Vernissage le 06 Sep 2003
PBarbara Le Maître
@13 Sep 2003

Un visage immense projeté sur une surface transparente et légèrement frémissante place l’exposition entre la Momie (synthétique) du changement et le Travail du suaire. La suite est consacrée au monde des archives de Christian Boltanski, à une réflexion sur « ce qui reste ».

D’emblée, un visage immense se dresse devant nous, projeté sur une surface transparente et légèrement frémissante.
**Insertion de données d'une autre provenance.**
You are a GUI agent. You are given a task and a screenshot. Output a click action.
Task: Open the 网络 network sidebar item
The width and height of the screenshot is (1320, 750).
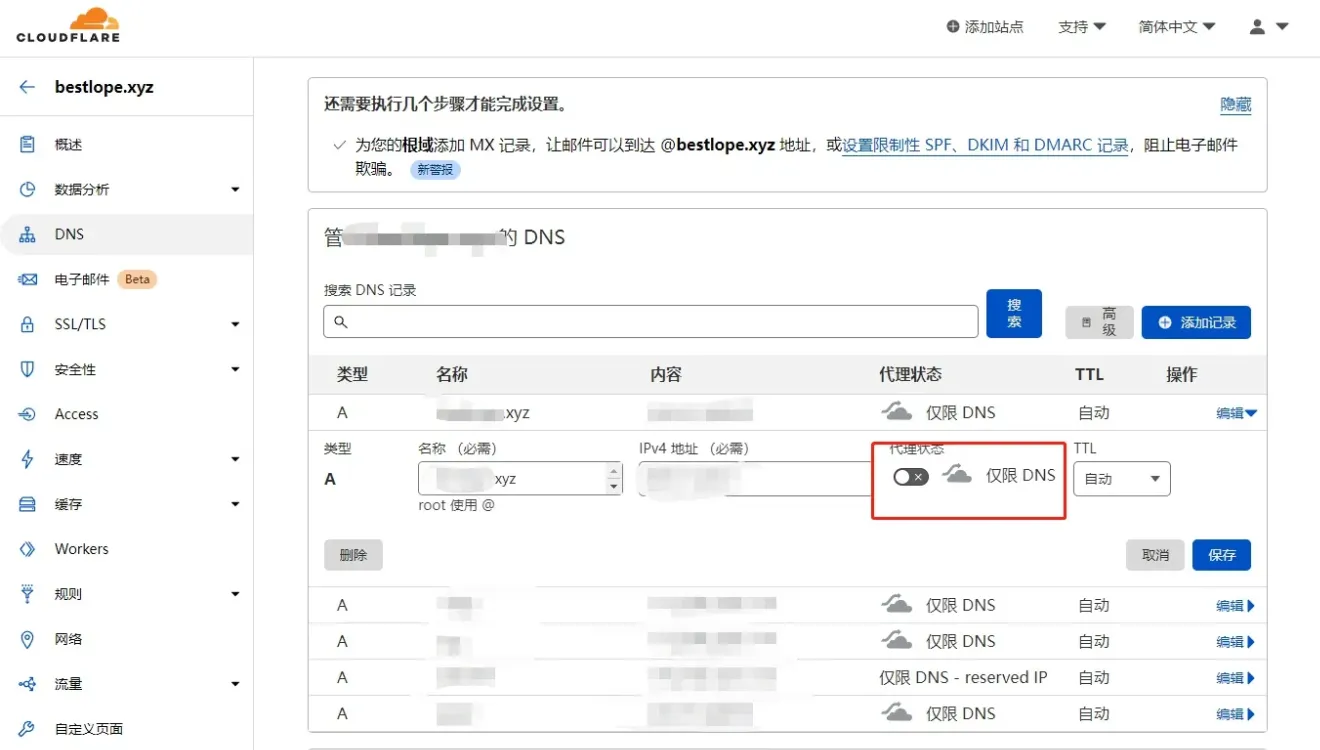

Visage reconnu et pourtant insaisissable, parce que pris dans le temps vertigineux d’une croissance accélérée : la face blanche aux orbites noires, dont l’apparence est sans cesse remodelée par la précipitation temporelle, évolue ainsi de l’enfance jusqu’à l’âge mûr, puis régresse avant de disparaître complètement — ensuite, tout recommence. On le sait, depuis l’avènement de l’enregistrement cinématographique, l’image est en prise avec l’impermanence des phénomènes — laquelle est ici visuellement renforcée — et, pour reprendre les termes d’André Bazin, désormais « l’image des choses est aussi celle de leur durée et comme la momie du changement ».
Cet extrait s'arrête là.